Synthesis, Cytotoxicity and Molecular Docking Studies of Chalcone Incorporated 1,2,3-Triazol-1,3,5-Triazin-Quinazoline as Anti-Cancer Agents

Abstract

Chalcone derived 1,2,3-Triazol-1,3,5-Triazin-Quinazoline acts as an anti-cancer agent. It has widespread applications in the medicinal field. We have designed and prepared a novel series of different substituted chalcone derivatives of 1,2,3-triazol-1,3,5-triazin-quinazoline (13a-j). Their chemical structures of chalcone derivatives were further confirmed by spectroscopic techniques (Mass, 1H and 13C NMR). Further, these compounds (13a-j) were screened for their cytotoxic profiles against four different human cancerous cell lines such as PC3 (prostate cancer), A549 (lung cancer), MCF-7 (breast cancer), and DU-145 (prostate cancer) using MTT assay, etoposide acts as a positive control and the cytotoxicity profiles were expressed in IC50 µM values. All the synthesized compounds exhibited good to moderate cytotoxicity activities.

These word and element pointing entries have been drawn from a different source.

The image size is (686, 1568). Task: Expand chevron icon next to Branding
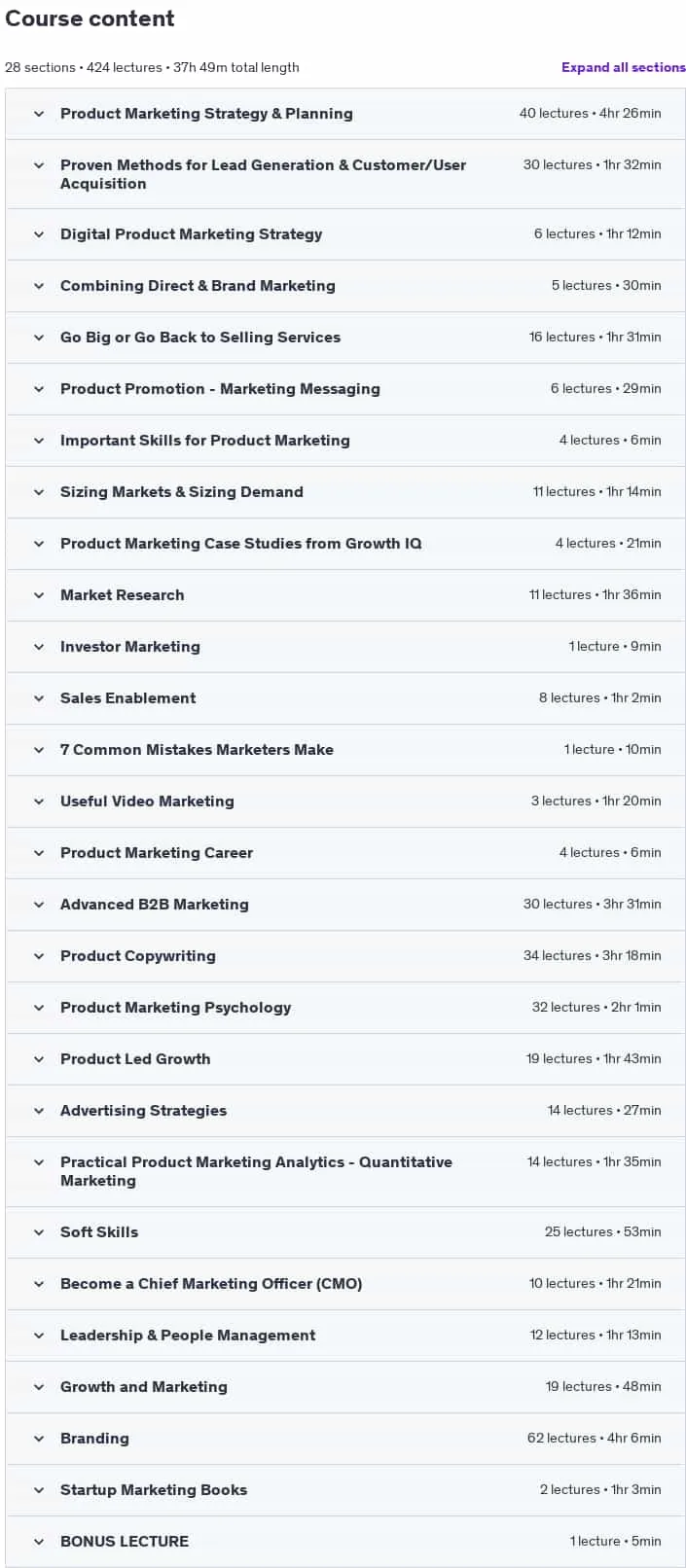coord(39,1439)
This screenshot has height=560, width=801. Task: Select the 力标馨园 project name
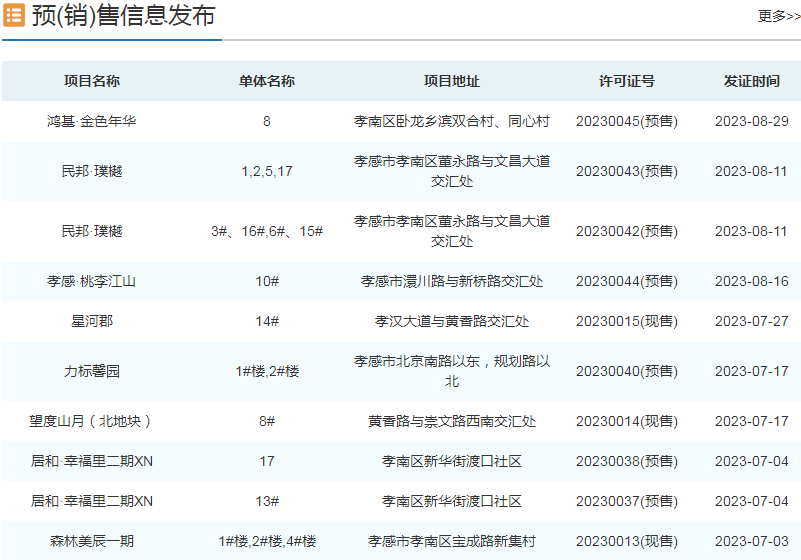(92, 371)
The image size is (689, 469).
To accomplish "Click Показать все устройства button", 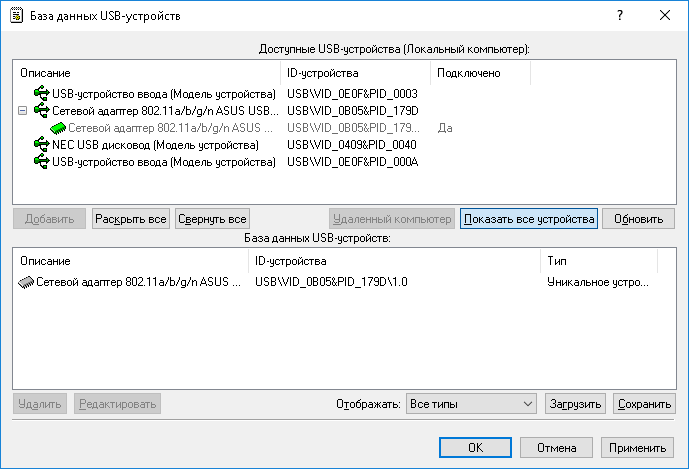I will click(529, 219).
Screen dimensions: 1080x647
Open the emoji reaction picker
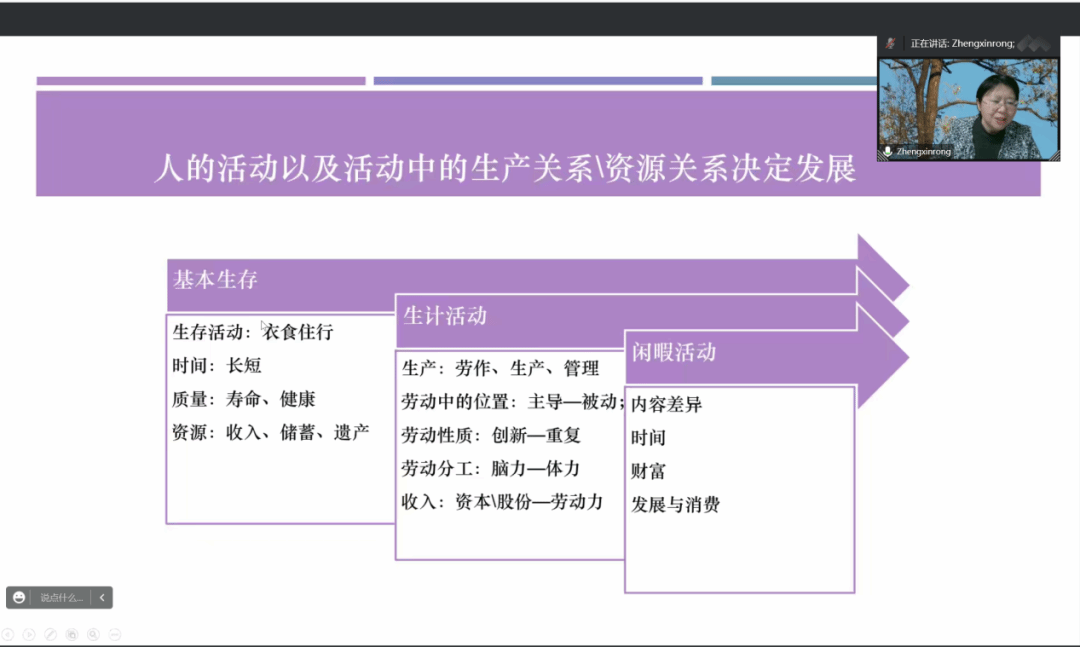pyautogui.click(x=19, y=597)
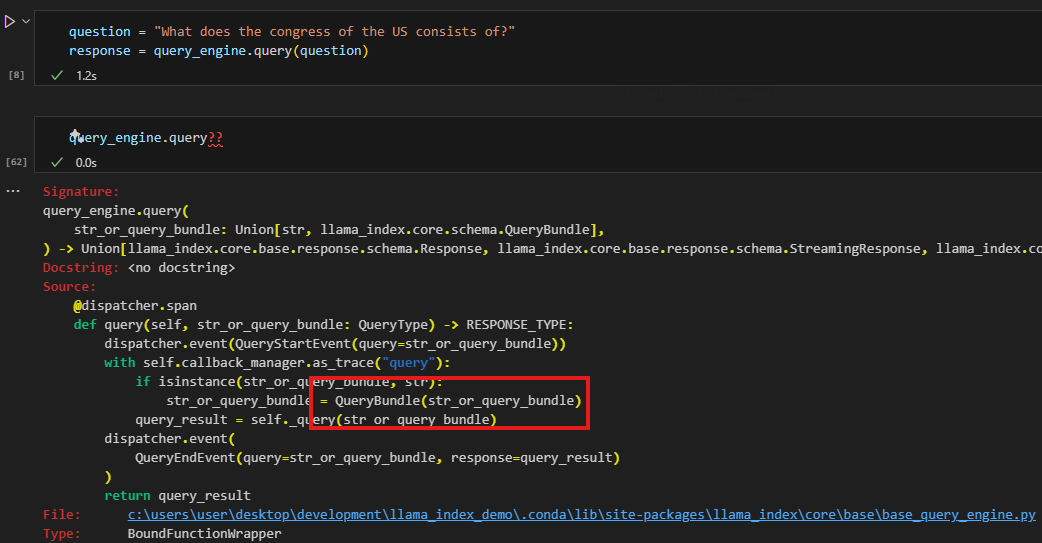Image resolution: width=1042 pixels, height=543 pixels.
Task: Click the execution count [62] label
Action: coord(16,162)
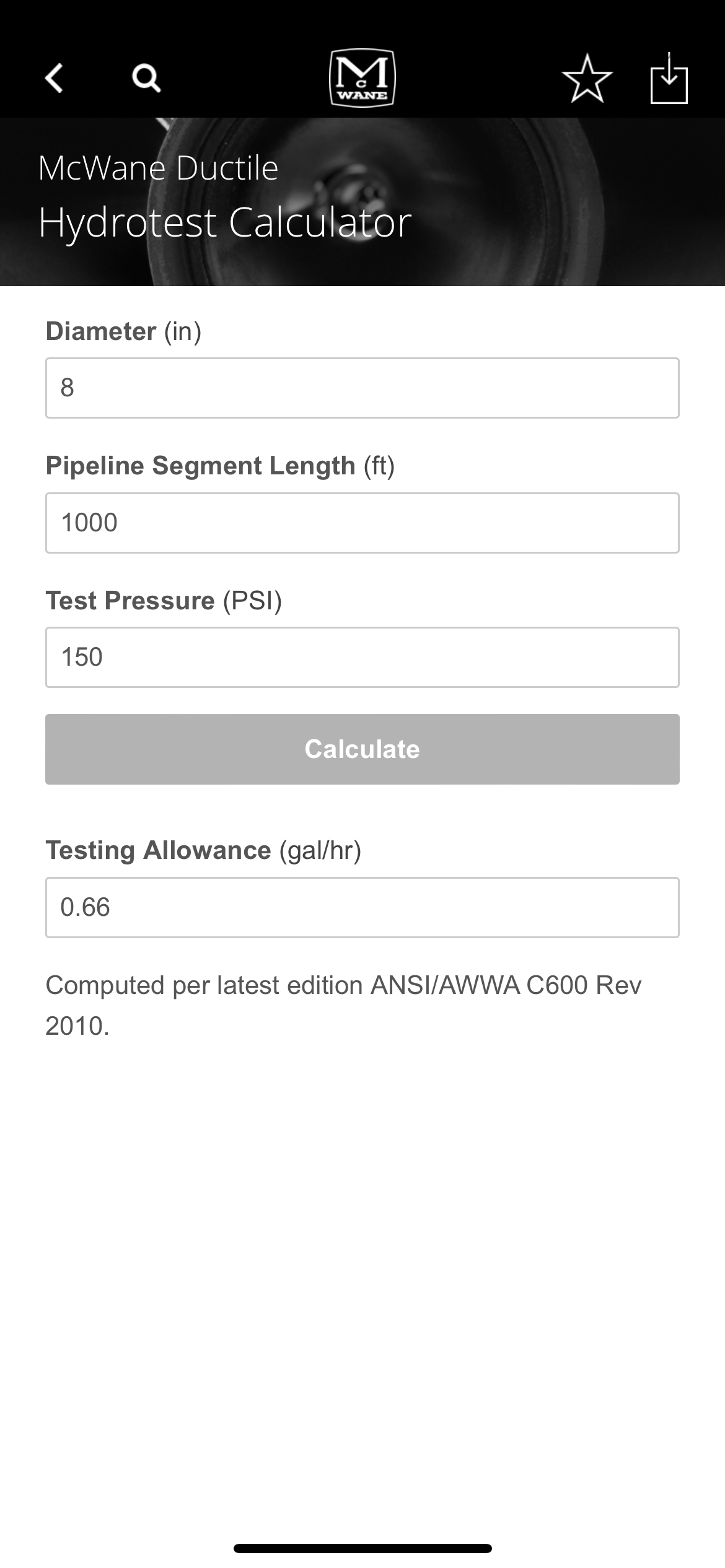The height and width of the screenshot is (1568, 725).
Task: Click the Test Pressure (PSI) label
Action: pyautogui.click(x=164, y=601)
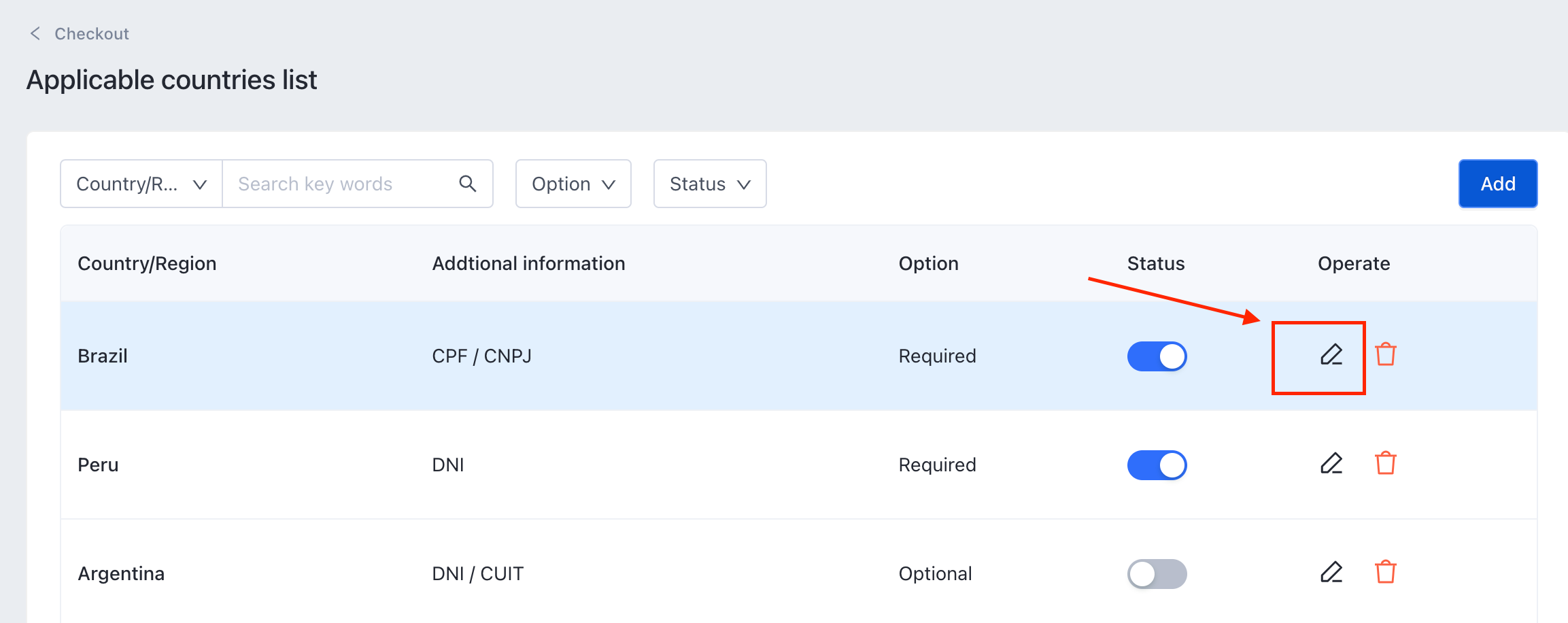Turn off the Peru status switch

[1157, 465]
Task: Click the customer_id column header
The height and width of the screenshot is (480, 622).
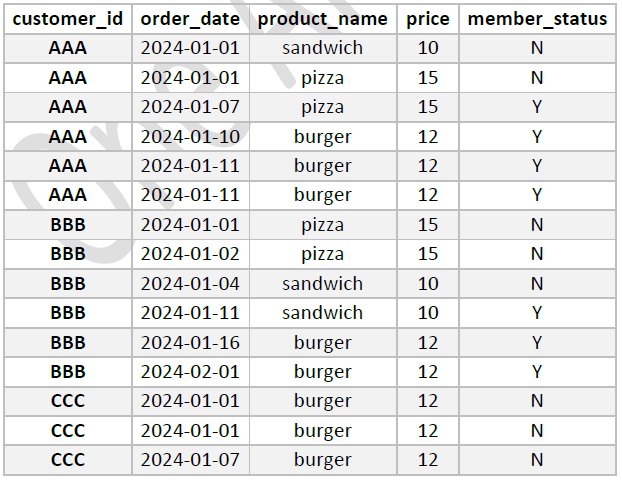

Out of all the compounds, specifically 13a compound exhibits good cytotoxicity values in four different cell lines with IC50 values of 0.0071 µM, 0.0094 µM, 0.0083 µM and 0.086 µM respectively. We conclude that 13a displayed good anti-cancerous activity among all the compounds (13b-j). In order to predict the binding interactions between the active site of the tubulin complexed with colchicine as a reference ligand, molecular docking was performed between the compound 13a, into the crystal structure of the tubulin complex with PDB ID: 1SA0 using Maestro 8.5 (Schrodingers LLC, installed in RHEL 5.0 platform. Maestro 10.1). The molecule 13a showed strong interactions due to H bonding, pi- pi interaction and hydrophobic interactions with active site amino acids. With these results, we conclusively validated the selected structural analogues can act as potential anti-cancerous agents.